Routers¶
A Router is a virtual networking device that bridges the gap between different networks. It acts as the gateway for your traffic, deciding how data should travel between your internal private networks and the outside world.
What is a Router?¶
If a Network is a room, a Router is the door that connects multiple rooms together. Without a router, your virtual machines and services can only talk to others on the same network. By adding a router and "attaching" your networks to it, you enable them to communicate with each other.
Key Capabilities¶
- Inter-Network Routing: Connects your backend and frontend networks, allowing your application servers to reach your database while keeping them in separate isolated networks.
- Internet Access: Routers can be connected to an External Network (like the Public Internet). When configured this way, the router provides your internal services with a path to reach external websites, APIs, or software repositories.
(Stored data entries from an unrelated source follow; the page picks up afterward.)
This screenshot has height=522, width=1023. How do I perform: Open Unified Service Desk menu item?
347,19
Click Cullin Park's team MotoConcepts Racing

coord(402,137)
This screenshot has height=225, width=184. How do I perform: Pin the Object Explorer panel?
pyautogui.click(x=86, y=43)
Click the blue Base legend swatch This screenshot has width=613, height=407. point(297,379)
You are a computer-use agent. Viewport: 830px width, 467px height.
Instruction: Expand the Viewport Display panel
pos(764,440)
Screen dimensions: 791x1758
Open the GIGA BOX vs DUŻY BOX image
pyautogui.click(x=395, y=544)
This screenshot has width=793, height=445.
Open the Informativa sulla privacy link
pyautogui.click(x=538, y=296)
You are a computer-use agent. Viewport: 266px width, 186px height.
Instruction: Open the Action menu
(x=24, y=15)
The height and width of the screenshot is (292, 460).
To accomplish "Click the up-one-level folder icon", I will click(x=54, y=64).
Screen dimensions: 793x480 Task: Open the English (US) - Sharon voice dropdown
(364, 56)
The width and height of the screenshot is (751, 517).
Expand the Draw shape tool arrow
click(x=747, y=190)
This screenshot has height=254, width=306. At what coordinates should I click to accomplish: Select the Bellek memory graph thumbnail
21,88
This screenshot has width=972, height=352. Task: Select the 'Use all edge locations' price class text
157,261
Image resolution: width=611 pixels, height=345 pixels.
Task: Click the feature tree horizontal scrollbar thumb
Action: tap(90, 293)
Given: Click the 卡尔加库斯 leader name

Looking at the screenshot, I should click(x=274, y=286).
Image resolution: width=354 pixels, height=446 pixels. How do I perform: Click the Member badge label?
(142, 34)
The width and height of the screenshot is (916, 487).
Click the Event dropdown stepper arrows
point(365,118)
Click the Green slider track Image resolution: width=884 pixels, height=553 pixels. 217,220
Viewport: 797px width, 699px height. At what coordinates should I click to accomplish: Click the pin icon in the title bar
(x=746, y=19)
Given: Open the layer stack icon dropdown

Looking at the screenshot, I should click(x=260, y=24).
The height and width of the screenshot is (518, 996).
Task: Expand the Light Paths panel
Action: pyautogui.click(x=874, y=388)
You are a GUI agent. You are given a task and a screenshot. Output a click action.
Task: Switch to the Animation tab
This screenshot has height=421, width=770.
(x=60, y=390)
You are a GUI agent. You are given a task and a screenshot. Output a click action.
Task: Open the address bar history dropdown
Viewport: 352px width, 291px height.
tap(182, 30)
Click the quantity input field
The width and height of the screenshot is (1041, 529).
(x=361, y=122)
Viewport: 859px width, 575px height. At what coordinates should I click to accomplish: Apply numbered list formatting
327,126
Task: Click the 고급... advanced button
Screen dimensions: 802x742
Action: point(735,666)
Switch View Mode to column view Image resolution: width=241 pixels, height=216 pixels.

- Static Routing: For advanced setups, you can define custom paths for your traffic. For example, you might want to direct all traffic destined for a specific remote office through a VPN gateway.
Creating and configuring a Router¶
A router starts with just a name and description. Once it exists, you connect it to networks and configure routing through dedicated actions.
External gateway (internet access)¶
To give your attached networks a path to the outside world, enable the External Gateway. It is off by default. When you enable it you pick an external network — only networks you have imported from your cloud can serve as the external network.
Attaching networks¶
Attach a network to the router to route traffic to and from it. Each attachment can optionally take a Fixed IP (IPv4) for the router's interface on that network; leave it blank to have one assigned automatically.
Warning
Detaching a network interrupts any routing that flows through that interface.
Static routes¶
For custom paths, add static routes. Each route has a Destination CIDR and a Next Hop. Static routes are IPv4 only.
Editing¶
The router's edit dialog changes only its name and description. The external gateway, network attachments and static routes are each managed through their own actions, not the edit dialog.
Interactions¶
Routers work in tandem with other infrastructure components:
- Networks: You attach networks to a router to enable them to communicate. The router typically serves as the "Default Gateway" for all devices on those networks.
- Virtual Machines: These services rely on routers to reach the internet for updates, image pulls, or communicating with external APIs.
- External Networks: Routers connect your private infrastructure to external networks provided by your cloud provider.